[Stored items]
++++++
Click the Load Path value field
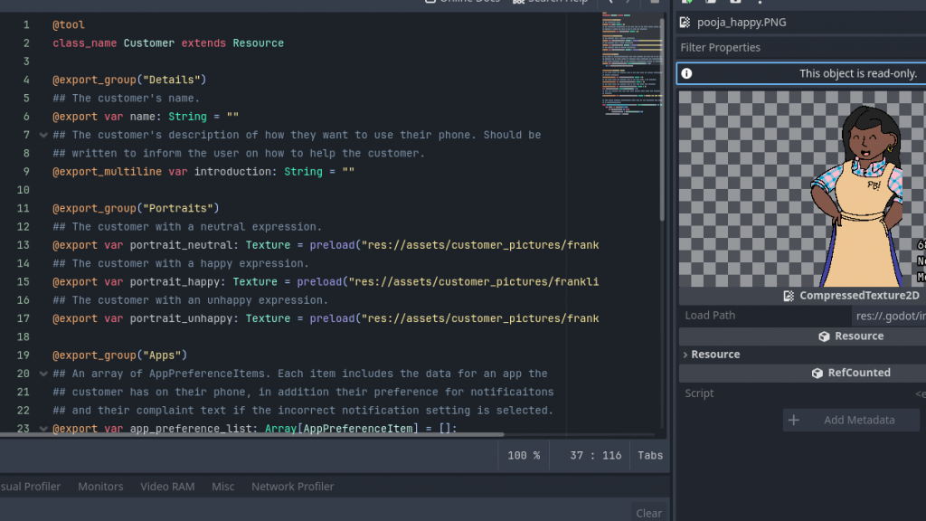This screenshot has width=926, height=521. pyautogui.click(x=888, y=316)
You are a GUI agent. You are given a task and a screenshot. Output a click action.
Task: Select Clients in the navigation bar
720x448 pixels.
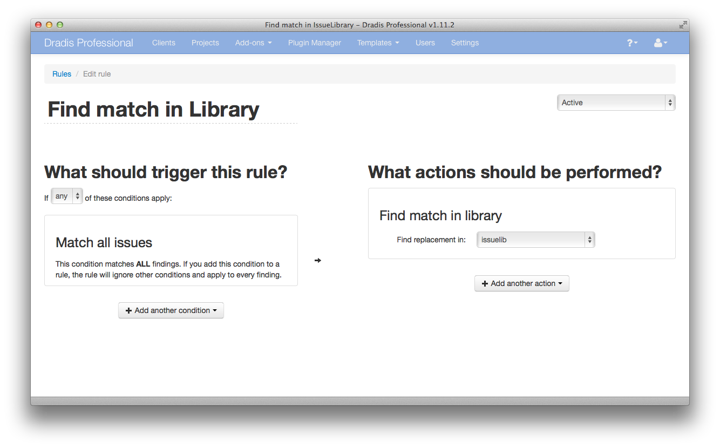[164, 43]
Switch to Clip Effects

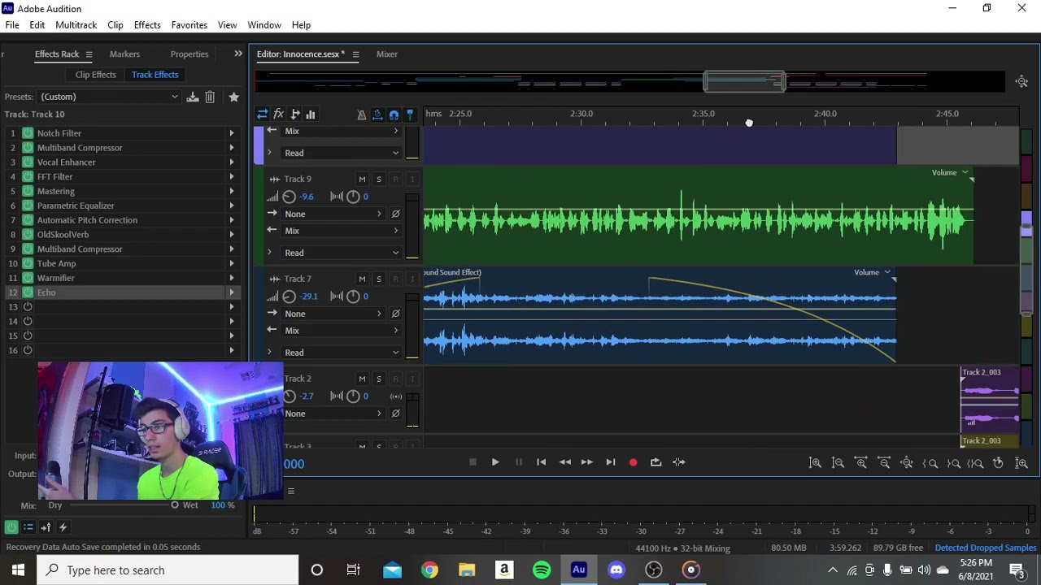pyautogui.click(x=96, y=75)
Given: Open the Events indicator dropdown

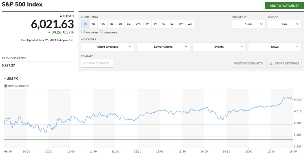Looking at the screenshot, I should pos(219,47).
++++++
* **Exercise task**:
Turn the records above into a numbered list, one line per item, dropping the blank lines and leaving out the pictures.

* **Final result**:
1. Click the Load Path value field
2. This screenshot has width=926, height=521. pyautogui.click(x=888, y=316)
3. You are a GUI agent. You are given a task and a screenshot. Output a click action.
4. Task: Select Clients in the navigation bar
5. 720x448 pixels.
6. [164, 43]
7. Switch to Clip Effects
8. pyautogui.click(x=96, y=75)
9. Given: Open the Events indicator dropdown
10. Looking at the screenshot, I should pos(219,47).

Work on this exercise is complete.